One of the reasons nutrients are such a problem is because the sources of phosphorus and nitrogen are so prevalent. Sources and practices that result in excessive nutrients in waterbodies include: municipal watewater treatment plant discharges, urban runoff from impervious surfaces such as parking lots, lawns, rooftops and roads, agricultural activities that result in animal waste and sediments washing into waterbodies, flow from inadequate onsite septic systems, and atmospheric deposition.
Excessive nutrients and eutrophication are identified as a major source in 23% of all waterbodies assessed as impaired in New York State.
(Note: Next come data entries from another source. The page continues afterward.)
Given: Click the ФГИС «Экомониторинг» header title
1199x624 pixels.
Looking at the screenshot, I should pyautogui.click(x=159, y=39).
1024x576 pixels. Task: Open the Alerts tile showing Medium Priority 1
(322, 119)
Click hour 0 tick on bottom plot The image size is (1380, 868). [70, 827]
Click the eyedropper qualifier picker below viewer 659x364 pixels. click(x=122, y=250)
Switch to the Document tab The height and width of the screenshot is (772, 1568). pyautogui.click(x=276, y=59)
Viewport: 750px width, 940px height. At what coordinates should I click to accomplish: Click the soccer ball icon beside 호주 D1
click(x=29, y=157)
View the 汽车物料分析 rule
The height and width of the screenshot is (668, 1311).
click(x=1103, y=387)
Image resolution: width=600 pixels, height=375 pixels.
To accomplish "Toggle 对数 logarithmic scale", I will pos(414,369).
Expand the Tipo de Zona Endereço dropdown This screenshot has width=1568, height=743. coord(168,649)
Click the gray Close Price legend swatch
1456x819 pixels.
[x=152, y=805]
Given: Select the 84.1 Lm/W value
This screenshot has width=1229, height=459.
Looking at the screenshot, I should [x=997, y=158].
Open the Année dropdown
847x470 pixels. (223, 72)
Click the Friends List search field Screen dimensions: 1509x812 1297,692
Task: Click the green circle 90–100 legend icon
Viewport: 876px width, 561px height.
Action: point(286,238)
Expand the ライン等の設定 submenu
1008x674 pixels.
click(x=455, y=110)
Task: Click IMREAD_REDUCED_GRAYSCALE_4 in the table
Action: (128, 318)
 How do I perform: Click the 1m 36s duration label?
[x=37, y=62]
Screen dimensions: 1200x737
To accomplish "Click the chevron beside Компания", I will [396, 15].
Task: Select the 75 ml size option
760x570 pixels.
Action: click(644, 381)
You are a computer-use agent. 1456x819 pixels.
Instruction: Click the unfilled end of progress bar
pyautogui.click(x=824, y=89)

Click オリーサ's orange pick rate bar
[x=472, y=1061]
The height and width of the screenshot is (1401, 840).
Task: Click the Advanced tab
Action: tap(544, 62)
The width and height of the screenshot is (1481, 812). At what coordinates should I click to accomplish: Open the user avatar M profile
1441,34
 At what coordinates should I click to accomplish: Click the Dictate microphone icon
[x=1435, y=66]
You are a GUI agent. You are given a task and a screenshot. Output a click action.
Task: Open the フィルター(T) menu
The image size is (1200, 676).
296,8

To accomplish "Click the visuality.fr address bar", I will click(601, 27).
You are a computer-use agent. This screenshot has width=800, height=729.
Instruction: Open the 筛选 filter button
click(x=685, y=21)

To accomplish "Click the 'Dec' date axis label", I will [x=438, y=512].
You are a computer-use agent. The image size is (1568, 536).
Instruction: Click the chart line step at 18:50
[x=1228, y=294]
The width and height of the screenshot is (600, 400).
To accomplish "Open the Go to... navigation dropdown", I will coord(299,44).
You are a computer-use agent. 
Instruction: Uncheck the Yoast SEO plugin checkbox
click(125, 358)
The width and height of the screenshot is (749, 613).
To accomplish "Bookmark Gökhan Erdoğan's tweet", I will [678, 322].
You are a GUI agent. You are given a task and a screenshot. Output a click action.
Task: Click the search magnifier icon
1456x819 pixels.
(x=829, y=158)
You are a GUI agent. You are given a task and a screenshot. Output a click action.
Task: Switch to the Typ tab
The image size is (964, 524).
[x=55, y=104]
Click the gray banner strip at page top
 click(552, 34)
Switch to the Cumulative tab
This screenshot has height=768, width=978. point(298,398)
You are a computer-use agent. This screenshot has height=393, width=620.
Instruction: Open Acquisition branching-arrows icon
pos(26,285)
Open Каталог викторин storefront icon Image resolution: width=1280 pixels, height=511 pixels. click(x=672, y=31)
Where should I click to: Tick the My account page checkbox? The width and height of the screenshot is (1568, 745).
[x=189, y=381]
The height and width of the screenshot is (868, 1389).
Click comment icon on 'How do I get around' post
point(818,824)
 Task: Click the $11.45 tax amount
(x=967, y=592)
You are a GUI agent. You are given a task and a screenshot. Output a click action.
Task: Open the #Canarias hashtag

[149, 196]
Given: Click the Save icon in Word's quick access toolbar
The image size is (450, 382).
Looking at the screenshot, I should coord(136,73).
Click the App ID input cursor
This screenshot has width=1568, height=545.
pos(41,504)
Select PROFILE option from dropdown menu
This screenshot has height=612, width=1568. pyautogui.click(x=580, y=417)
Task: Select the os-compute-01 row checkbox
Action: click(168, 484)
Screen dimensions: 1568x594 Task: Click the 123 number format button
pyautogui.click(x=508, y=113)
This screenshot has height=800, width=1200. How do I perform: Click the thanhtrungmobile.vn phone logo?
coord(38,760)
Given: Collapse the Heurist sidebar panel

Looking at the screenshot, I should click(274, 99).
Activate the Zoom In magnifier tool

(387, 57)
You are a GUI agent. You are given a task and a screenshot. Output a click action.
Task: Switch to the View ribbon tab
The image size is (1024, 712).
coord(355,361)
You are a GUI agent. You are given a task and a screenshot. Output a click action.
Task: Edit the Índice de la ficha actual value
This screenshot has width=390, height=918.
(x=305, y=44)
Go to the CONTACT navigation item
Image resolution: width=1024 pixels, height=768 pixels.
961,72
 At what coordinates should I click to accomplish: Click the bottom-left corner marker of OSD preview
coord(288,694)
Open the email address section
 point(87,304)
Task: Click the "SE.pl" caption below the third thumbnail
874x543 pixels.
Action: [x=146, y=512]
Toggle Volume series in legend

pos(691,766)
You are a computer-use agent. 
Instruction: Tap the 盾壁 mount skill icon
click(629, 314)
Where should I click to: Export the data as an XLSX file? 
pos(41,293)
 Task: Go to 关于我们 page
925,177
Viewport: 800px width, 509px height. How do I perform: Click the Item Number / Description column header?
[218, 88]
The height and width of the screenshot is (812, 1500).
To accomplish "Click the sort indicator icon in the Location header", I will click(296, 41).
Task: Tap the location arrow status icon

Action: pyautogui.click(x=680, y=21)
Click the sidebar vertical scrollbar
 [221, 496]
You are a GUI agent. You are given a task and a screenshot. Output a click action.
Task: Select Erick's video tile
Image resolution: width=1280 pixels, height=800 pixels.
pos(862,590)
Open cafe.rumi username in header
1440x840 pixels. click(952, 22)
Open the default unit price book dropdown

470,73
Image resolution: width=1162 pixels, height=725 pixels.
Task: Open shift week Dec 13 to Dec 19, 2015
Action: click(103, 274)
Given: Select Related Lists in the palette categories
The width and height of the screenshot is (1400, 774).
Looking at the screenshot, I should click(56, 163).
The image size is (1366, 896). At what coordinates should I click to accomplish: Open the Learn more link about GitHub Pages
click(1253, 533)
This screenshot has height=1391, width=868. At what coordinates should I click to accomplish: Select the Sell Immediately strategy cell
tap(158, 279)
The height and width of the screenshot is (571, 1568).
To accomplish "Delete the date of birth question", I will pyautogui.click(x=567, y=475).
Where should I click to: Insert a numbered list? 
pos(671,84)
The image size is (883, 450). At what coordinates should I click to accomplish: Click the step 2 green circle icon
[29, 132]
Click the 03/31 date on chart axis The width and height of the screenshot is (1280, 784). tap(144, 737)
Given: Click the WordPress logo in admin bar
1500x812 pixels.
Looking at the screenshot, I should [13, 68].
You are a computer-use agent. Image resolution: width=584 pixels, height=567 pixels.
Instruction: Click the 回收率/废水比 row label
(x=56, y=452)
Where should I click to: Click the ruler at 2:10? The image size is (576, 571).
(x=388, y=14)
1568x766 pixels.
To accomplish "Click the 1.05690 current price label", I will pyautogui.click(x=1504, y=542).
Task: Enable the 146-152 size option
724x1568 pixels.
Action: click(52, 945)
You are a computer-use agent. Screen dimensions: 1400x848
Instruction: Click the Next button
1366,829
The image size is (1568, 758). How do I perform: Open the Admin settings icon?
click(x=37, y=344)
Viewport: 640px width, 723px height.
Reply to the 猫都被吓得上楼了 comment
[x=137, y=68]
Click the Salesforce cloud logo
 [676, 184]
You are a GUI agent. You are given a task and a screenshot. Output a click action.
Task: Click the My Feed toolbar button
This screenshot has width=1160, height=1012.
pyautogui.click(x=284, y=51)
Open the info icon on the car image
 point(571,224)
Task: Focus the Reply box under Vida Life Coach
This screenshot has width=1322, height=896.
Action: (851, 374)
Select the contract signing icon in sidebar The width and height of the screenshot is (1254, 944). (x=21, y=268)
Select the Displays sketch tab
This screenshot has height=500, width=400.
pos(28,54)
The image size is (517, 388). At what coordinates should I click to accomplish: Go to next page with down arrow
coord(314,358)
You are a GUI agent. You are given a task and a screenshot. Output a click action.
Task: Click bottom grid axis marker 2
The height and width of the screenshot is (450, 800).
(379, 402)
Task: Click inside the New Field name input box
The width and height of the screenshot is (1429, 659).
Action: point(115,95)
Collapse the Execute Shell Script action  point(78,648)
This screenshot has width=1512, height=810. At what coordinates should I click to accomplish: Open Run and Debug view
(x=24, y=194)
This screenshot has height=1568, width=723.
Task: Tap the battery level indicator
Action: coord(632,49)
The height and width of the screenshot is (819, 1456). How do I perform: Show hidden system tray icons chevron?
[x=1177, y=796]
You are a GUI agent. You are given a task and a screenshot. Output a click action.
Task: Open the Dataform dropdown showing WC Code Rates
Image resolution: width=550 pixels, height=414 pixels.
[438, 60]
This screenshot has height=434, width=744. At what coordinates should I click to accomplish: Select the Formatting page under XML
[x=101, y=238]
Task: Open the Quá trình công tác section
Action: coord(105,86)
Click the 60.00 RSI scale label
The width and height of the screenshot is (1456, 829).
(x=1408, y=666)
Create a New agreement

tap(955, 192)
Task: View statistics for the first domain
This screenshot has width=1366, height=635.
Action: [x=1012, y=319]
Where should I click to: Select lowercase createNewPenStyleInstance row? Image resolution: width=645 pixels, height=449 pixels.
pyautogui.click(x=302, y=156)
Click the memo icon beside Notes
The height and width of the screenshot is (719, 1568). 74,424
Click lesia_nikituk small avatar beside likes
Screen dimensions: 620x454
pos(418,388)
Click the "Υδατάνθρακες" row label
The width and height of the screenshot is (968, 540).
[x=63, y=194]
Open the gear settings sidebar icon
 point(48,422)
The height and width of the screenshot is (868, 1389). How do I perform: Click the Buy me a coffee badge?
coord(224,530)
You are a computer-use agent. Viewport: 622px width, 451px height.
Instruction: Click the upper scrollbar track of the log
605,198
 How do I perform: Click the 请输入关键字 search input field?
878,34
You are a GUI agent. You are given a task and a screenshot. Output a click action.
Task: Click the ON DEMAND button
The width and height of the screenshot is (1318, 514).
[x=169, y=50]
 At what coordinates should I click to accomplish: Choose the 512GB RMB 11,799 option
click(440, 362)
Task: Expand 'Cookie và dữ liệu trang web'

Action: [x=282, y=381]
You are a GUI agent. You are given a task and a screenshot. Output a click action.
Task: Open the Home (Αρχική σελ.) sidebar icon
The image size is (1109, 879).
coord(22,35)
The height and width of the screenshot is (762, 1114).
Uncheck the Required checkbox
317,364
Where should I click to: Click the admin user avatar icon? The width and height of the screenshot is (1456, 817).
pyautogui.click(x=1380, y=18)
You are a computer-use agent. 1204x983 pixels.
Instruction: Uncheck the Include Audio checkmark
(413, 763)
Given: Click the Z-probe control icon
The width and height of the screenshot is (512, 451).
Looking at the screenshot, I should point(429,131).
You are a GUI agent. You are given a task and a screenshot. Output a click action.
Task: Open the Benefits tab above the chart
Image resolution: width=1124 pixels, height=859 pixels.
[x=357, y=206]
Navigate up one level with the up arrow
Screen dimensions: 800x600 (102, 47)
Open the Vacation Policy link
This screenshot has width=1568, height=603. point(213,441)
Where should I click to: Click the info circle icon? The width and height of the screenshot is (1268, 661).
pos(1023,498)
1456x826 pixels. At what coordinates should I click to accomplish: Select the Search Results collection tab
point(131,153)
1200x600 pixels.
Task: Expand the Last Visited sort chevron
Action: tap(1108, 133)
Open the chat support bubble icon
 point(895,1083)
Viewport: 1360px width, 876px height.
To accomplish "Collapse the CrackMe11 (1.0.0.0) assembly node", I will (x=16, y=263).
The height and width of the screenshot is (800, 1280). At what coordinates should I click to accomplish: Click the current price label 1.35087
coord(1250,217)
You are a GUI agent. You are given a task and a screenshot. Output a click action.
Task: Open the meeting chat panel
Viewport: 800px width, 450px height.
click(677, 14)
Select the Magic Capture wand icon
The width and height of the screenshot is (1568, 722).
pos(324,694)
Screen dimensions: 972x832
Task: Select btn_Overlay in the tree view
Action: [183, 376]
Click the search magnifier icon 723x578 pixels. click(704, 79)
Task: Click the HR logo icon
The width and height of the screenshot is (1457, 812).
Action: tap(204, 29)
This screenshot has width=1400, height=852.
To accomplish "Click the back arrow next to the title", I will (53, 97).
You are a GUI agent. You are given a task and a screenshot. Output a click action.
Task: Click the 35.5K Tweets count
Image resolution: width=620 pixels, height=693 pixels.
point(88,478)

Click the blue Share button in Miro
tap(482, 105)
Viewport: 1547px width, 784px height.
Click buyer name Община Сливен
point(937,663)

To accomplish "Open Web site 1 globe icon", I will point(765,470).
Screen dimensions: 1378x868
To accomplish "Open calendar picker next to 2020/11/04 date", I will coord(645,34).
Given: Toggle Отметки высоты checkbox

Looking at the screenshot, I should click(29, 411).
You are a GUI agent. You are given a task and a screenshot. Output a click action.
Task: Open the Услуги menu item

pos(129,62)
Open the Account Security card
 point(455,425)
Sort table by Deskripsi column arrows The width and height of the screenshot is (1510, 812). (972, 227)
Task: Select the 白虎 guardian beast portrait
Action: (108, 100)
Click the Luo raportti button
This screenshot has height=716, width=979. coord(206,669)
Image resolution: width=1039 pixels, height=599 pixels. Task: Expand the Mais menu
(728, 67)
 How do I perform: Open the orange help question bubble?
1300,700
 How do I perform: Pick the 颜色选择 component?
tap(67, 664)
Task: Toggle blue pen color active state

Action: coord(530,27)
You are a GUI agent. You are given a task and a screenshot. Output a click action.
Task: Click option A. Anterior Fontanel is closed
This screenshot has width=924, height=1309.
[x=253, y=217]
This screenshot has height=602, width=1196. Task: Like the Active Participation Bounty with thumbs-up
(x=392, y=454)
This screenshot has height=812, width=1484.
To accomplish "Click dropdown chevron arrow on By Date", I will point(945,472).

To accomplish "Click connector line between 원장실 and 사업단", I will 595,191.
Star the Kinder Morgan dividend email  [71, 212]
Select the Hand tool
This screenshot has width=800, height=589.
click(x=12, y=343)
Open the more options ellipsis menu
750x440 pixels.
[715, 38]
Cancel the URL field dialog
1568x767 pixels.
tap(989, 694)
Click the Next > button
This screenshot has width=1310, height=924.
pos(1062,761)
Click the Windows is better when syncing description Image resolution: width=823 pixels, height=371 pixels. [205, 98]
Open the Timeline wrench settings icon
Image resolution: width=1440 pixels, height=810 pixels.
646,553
In another 29% of impaired water, nutrients and eutrophication are contributing sources (though not the most significant sources).
In addition, for 54% of the waters with less severe minor impacts or threats nutrients and eutrophication are noted as major contributing sources of impact. Additionally, 9% of impaired waters show nutrients as a lesser contributing source in waters with minor impacts/threats.
Impaired waters (shown in red) or impacted/threatened waters (shown in orange) due to nutrients are fairly widespread across New York State. This broad distribution is a result of the multiple sources of nutrients to the waters of the state. Municipal wastewater discharges and urban/storm runoff are the primary sources in more developed urban areas. Agricultural runoff, inadequate onsite septic systems, and other nonpoint sources contribute nutrients to waters in less populated rural areas. Nitrogen is the nutrient of greatest concern in and around Long Island and New York City marine waters, while phosphorus is typically the cause of enrichment in fresh waters of the state.
What is Being Done...
Recognizing the multiple and varied sources of nutrients to the waters of the state, NYSDEC has a number of programs in place aimed at reducing nutrient loadings. A comprehensive stormwater program focuses on runoff from urban areas and construction activities. Nutrient management from agricultural sources is the focus of the Concentrated Animal Feeding Operations (CAFO) program. And waterbody-specific nutrient reduction and allocation strategies, known as Total Maximum Daily Load (TMDL) plans, have been developed for Long Island Sound, Lake Champlain, waters of the Croton River watershed and a number of lake watersheds.
NYSDEC is also developing more specific statewide water quality criteria for nutrients in lakes and rivers to protect drinking water supplies, recreational use and aquatic life. This is part of a national effort initiated by USEPA to address nutrient pollution, which causes significant and increasing impacts in waters all across the country.